At issue are statements, submitted by those backing an effort to nullify I-1000, alleging the affirmative-action policy will impose racial quotas and disadvantage veterans.
I-1000, which the Legislature passed in April, relaxes a 20-year-old ban on the use of affirmative action in state employment and contracting, as well as in admissions to public colleges and universities.
Shortly after the Legislature passed the measure, opponents of the initiative filed a referendum petition to try and overturn the new law before it could take effect. Ultimately, the referendum campaign gathered enough signatures to put final approval of I-1000 before Washington voters in November. The initiative will appear on the ballot as Referendum 88. Approval of the referendum would uphold the Legislature's passage of I-1000.
The Washington Secretary of State is now in the process of printing the voters’ pamphlet for the November election. The voter guide includes statements for and against R-88, submitted by the opposing campaigns.
During Thursday’s court hearing, I-1000 supporters, who are urging voters to approve R-88, asked Thurston County Superior Court Judge James Dixon to temporarily block the printing and mailing of the voter pamphlets until the dispute over the R-88 statements could be resolved.
Dixon denied that request for a preliminary injunction, saying I-1000 supporters did not establish "a very substantial likelihood that they would ultimately prevail" in a defamation case, something he described as an extremely high legal bar. Dixon also said it was ambiguous how the state’s defamation statute applied to sponsors of initiative campaigns.
Yet leaders of the campaign to approve I-1000 said they will pursue a full hearing on their underlying legal claims, and still hope to force the secretary of state to correct statements in the voter guide that I-1000 supporters maintain are incorrect and defamatory.
Nat Jackson, the citizen sponsor of I-1000, said the initiative does not impose racial quotas, contrary to what its opponents state in the current version of the voter pamphlet. Rather, he said, I-1000 would set goals for outreach and recruitment of underrepresented groups, while specifically disallowing the use of quotas.
Jackson, who is the lead plaintiff in the lawsuit, said Thursday that the court case is about simply, “How big of a lie can you tell?”
“The voters pamphlet is looked upon as the Bible by a lot of voters who read it, and it goes on the website, it goes online for reference,” Jackson said. “... At what point does that lie begin to slander people?”
Yvonne Kinoshita Ward, an attorney and one of the defendants in the lawsuit, wrote in a court brief that the language about quotas in I-1000 was “hidden.”
“'Goals and timetables’ is code for quotas,” Ward wrote in her court filing. …"The terms are interchangeable.”
In court, she accused I-1000 supporters of being the ones trying to deceive voters.
The voter pamphlet statement from Ward and other opponents also claims I-1000 will harm veterans, something Jackson said is another false statement.
Instead, Jackson said the initiative extends affirmative-action policies to a broader range of veterans than the law previously in place.

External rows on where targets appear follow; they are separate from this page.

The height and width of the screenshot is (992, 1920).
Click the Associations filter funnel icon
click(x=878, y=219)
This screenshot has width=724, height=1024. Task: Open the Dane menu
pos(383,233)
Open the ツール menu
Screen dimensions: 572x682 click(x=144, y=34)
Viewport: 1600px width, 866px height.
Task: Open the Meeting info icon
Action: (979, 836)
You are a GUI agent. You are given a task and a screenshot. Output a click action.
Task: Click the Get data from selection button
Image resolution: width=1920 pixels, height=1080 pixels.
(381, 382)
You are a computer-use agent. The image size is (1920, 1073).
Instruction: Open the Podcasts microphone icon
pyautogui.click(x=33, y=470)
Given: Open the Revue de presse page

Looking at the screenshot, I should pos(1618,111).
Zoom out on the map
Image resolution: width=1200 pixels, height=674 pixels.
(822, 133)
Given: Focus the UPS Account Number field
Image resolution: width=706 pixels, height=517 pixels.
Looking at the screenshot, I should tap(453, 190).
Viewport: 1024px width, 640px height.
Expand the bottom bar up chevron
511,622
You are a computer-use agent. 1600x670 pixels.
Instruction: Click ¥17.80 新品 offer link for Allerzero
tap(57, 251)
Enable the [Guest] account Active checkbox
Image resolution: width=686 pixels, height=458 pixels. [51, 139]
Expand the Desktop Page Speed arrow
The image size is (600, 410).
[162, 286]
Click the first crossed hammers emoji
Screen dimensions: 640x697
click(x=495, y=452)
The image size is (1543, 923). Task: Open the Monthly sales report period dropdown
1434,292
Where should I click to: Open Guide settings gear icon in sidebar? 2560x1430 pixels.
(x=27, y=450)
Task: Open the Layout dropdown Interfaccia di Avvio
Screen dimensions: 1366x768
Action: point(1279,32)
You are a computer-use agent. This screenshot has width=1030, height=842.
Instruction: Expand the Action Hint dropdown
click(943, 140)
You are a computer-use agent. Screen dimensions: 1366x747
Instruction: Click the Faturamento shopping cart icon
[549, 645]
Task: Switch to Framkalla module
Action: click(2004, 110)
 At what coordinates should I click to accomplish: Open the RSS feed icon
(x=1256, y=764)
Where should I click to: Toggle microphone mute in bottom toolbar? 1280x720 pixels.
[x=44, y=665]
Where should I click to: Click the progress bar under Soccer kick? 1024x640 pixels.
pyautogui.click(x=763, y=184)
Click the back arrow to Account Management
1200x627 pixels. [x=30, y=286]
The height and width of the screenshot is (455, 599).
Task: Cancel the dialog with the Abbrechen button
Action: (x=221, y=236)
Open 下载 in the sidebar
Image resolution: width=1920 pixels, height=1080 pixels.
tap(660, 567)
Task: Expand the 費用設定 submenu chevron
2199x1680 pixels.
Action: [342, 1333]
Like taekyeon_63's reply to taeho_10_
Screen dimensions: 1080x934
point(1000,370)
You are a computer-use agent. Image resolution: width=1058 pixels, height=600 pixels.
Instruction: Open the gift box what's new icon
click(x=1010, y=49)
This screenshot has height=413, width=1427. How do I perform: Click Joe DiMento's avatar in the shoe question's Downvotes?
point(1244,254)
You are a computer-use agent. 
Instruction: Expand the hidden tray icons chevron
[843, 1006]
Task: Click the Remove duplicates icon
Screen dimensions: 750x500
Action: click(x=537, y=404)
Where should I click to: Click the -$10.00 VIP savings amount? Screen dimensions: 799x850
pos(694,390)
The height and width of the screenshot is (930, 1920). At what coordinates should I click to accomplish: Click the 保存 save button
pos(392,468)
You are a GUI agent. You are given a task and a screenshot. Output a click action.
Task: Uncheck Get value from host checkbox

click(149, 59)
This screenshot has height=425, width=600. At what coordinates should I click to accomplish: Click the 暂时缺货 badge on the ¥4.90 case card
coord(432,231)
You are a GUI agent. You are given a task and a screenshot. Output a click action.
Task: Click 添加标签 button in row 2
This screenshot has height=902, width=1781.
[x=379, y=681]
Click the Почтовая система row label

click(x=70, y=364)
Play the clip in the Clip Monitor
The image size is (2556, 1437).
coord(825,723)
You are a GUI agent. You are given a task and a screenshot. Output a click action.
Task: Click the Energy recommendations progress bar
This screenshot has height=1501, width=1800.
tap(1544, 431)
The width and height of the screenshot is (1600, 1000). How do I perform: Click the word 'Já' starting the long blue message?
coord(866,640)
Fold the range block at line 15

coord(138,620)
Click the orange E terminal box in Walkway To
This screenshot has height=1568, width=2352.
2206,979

It was unclear Thursday whether the court might still schedule a hearing to review the parties' underlying arguments, or when that might occur.
Jesse Wineberry, a co-chair of the committee to approve R-88 and enact I-1000, said he thinks the Office of the Secretary of State still has time to reprint or correct pages in many of the voter pamphlets that have yet to be mailed. While ballots for military and overseas voters are scheduled to go out in about two weeks, ballots for most voters in the state won’t be mailed until October.
In a phone interview, Secretary of State Kim Wyman said changing the content of later editions of the voter guide would be extremely difficult and could cause the state to fall behind in getting necessary information to voters.
Wyman, a Republican in her second term as the state’s top elections official, said her office can seek to remove profanity or blatantly defamatory language from statements in the voter pamphlet. But she said her office isn’t supposed to wade into evaluating the truthfulness of statements made by politicians or political committees.
Wyman said that becomes a First Amendment issue.
”It’s a fine line, and we certainly do review all the stuff that is submitted,” Wyman said. “But we are not, nor should we be, in a role of trying to censor, or trying to determine if a statement provided by a committee is accurate or truthful.”
If voters approve R-88 this November, the affirmative-action policy will go into effect as the Legislature intended when it passed I-1000. If voters reject R-88, the initiative will be defeated.